Since today’s crime statistics are much worse than they were 10 or 20 years ago, everyone is naturally looking for someone or something on which to place the blame.
Republicans blame the Democrats and vice versa, while the older generation blames the young, who in turn point their fingers at the older folks.
Everyone seems to be looking for complicated reasons, be they sociological, psychological, economical or even religious. In a way, they are all involved, but somehow the reasons are obscured by smokescreens that emanate from our academic community.
These “professional experts” seem to have one and only one objective. They wish to magnify the importance of their positions and profession by naturally perpetuating the discussion of the problem.

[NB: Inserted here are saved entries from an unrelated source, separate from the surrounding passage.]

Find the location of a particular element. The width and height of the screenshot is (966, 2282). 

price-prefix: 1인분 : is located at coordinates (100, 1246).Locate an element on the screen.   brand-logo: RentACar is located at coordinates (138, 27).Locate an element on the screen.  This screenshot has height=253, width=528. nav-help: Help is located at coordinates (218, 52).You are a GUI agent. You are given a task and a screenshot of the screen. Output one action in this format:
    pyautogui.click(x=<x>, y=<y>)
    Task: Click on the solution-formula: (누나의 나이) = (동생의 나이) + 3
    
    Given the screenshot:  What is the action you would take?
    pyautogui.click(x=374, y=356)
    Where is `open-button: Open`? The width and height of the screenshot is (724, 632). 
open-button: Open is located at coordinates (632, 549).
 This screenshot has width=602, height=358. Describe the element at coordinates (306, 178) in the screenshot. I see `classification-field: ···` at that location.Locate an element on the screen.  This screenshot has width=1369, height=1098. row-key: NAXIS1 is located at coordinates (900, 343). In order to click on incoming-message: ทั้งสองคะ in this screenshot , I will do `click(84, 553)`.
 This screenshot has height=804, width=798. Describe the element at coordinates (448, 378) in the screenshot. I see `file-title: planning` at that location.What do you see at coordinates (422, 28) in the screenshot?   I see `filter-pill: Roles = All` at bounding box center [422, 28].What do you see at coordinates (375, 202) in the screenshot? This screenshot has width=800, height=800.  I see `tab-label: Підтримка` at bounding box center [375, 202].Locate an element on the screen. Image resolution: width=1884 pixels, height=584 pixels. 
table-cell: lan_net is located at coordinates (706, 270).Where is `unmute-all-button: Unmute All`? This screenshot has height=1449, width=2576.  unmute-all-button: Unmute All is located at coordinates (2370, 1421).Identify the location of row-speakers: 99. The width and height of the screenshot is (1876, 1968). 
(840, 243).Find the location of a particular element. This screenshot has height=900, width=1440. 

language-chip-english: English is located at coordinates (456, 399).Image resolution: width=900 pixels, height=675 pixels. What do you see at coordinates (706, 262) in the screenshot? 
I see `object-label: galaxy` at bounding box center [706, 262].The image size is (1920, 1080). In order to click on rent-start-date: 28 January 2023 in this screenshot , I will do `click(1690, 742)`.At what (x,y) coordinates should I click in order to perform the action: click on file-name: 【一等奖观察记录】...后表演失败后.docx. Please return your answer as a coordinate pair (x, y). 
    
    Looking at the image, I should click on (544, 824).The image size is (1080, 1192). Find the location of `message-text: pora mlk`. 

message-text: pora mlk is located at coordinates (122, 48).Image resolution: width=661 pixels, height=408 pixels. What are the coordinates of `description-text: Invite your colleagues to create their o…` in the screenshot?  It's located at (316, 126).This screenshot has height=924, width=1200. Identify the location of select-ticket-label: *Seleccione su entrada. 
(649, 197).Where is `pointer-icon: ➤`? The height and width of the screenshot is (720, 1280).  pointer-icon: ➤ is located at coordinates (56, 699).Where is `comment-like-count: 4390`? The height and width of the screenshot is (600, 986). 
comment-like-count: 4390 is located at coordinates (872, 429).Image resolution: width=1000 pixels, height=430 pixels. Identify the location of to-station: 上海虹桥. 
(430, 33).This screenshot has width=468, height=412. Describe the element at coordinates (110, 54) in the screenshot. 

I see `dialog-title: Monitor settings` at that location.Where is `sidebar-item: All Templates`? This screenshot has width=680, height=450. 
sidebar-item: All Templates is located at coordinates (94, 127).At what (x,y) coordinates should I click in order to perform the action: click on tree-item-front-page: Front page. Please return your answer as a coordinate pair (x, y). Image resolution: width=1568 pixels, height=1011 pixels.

It really doesn’t take a Ph.D. to recognize that our population has grown at a rapid rate, and that people now live closer together in larger communities than ever before.
It should, therefore, be obvious to all, that when people live close to each other, they become very aware of their neighbor’s possessions, and the advent of television has also served to make all people more aware of other peoples’ living styles.
In too many cases, those who “have not” attempted to improve their living standards have taken from those who “have.” In addition, we must add to the causes of crime that overworked term, “permissive society.” However used and abused, the term is still valid.
Our once-strict family, school and religious environments has deteriorated into what amounts to a “do your own thing” syndrome. There is nothing wrong with doing your own thing, provided it is done with a sense of responsibility and an awareness of how it will affect the people around you, but it is rarely taught that way.
If the combination of “permissiveness” with population growth were not enough to cause a rise in crime, there is an important third factor. This is the ease with which one can get away with committing crimes, the easy access to drugs, transportation, guns, and the apparent reluctance of our judicial society to prosecute and punish.
A criminal today can say, “If I don’t work, there is welfare. If need a ride, I can steal a car. If I go to drugs, there are free treatment centers. If I run away from home, there are crash pads for the homeless all over the nation. And, if I commit a crime, there are free lawyers and a system that will plea-bargain, postpone, dismiss charges, place me on probation, then try to rehabilitate me, and even finance my schooling.
There are even sympathetic organizations and churches that exist, which will not only house me, but also feed me.”
Our crime problem will lessen only when we and our children are finally able to turn society’s standards and requirements around. We have started, but more changes must take place. Our children, whether at home or in daycare centers, must be taught responsibility at an early age.
Let those who believe in a “permissive society” teach and maintain respect for others and their property. Above all, let those penalties for crimes that are already on our books be enforced.
We should remember Alexis de Tocqueville’s following quote: “The greatness of America lies not in being more enlightened than any other nation, but rather on her ability to repair her faults.”